Updated on February 2, 2013

I was not aware of the major involvement of women in the struggle for civil rights. Furthermore I had no idea they were more involved then men. Black women were the majority of the civil rights movement and struggle for equality. The reasons for this made sense to me. Black men back then were a lot more vulnerable to attacks and lynching’s if they spoke out. All the owners needed was a reason to kill them off, after all they were not seen as people but as property, something that could be brought and sold at their leisure. Women also had a greater sense of community and religious tie. They understood the importance of education and its role in freeing and empowering black people. Education as stated in the text is the key to helping children and the community reach equality. It was for this reason slaves were not allowed to read and be educated. Slave owners knew deep down, by suppressing them and not allowed them to learn and be educated they could not revolt and realize the inequality. The black community would instead accept and live with the circumstances they were born with. Enslavement would then become normal and the black people would not know any different.

Education was the reason many of the women were able to motivate one another and others to protest and fight against the equality. Later on as slaves became more knowledgeable, equality and basic human rights were foremost on the agenda. The Civil rights act 1964 brought a massive push for equality. Voting rights were implemented. Prior to this act, officials were appointed and not elected. This brought forth a way for black women and men to gain political positions. Having colored officials could mean major change in legislations and laws. Equality for blacks was not such an impossibility. Not only men were moving up, women began to take part in politics, theater, military, sports and education on a level that was unbelievable. Women such as Fannie Lou Hammer played such major roles in the civil rights movement; it created a wave of motivation for others to follow. This wave even reached Hollywood and affected Ruby Dee who pushed equality all the way to WashingtonDC. The third woman we reviewed this week was Maya Angelou, who received a very prestigious task of reading one of her poems at Bill Clinton’s inaugural presentation, a task that only one other person has been asked to do in this century. Her poetry and academic work has led such modern titians as Oprah Winfrey to honor and draw motivation from her. Angelou has gained respect and admiration from such heavy weight activists like Martin Luther King Jr, who asked her to head the Office of the Southern Christian Leadership Conference.
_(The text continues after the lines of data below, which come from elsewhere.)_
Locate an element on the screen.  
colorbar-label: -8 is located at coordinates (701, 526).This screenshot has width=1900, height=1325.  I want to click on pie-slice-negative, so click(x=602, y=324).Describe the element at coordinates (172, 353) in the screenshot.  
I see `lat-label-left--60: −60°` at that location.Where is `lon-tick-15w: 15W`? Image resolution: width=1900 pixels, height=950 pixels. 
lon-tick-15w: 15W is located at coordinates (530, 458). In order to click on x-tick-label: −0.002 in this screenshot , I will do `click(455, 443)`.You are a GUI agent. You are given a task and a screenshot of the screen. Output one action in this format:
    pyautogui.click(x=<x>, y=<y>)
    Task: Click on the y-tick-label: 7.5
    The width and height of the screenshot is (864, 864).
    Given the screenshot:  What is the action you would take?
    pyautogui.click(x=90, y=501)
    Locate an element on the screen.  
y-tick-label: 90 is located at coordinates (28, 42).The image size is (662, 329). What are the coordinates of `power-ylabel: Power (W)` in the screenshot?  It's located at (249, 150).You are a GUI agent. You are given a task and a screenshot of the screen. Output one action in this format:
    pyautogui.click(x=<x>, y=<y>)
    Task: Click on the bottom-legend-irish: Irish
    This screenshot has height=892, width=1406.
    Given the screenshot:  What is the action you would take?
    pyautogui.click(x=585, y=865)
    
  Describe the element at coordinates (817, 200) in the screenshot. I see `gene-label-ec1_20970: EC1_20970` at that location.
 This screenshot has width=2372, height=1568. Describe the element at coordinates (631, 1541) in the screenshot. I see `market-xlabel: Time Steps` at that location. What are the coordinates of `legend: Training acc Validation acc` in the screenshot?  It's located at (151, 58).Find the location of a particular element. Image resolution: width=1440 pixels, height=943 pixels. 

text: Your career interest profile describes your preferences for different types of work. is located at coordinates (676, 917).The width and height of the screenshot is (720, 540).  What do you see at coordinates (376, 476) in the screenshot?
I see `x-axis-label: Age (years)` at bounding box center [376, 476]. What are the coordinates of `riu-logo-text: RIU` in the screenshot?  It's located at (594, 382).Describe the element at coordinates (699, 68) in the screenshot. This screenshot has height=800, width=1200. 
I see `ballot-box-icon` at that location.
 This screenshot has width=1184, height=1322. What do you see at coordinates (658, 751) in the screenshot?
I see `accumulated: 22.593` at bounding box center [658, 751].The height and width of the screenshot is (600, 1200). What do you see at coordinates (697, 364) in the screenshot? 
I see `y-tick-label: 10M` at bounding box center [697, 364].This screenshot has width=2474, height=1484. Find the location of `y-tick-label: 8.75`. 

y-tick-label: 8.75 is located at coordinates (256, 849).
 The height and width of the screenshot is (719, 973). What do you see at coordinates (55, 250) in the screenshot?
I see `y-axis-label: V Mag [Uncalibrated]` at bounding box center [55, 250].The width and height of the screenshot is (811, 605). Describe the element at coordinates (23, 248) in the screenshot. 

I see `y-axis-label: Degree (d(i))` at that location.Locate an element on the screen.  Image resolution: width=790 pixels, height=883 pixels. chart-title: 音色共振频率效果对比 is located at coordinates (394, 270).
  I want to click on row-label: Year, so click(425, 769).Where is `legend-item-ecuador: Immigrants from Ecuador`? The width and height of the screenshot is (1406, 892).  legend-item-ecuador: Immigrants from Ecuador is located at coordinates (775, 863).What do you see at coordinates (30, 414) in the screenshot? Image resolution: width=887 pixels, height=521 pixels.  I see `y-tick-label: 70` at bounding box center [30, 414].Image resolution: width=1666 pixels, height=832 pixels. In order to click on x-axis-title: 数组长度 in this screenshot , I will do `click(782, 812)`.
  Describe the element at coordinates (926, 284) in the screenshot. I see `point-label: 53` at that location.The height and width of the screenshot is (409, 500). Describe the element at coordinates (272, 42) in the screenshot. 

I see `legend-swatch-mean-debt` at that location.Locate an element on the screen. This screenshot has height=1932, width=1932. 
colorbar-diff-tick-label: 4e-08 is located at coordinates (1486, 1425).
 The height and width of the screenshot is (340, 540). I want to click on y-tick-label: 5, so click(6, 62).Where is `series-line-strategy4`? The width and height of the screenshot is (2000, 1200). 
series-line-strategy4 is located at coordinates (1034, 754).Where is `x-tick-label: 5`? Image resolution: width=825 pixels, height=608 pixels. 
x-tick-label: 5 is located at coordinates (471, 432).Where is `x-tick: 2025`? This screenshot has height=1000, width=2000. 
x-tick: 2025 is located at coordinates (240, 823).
Black women through education and perseverance have successfully fought for equality. Equal rights for black women and men has not been an easy battle, a struggle that many believe is not over. Through these women and their stories, our generation can be motivated to continue pushing for equality and fair treatment of blacks as well as minorities. Overall I learned how key education is and what a major part it played in initiating the civil rights movement.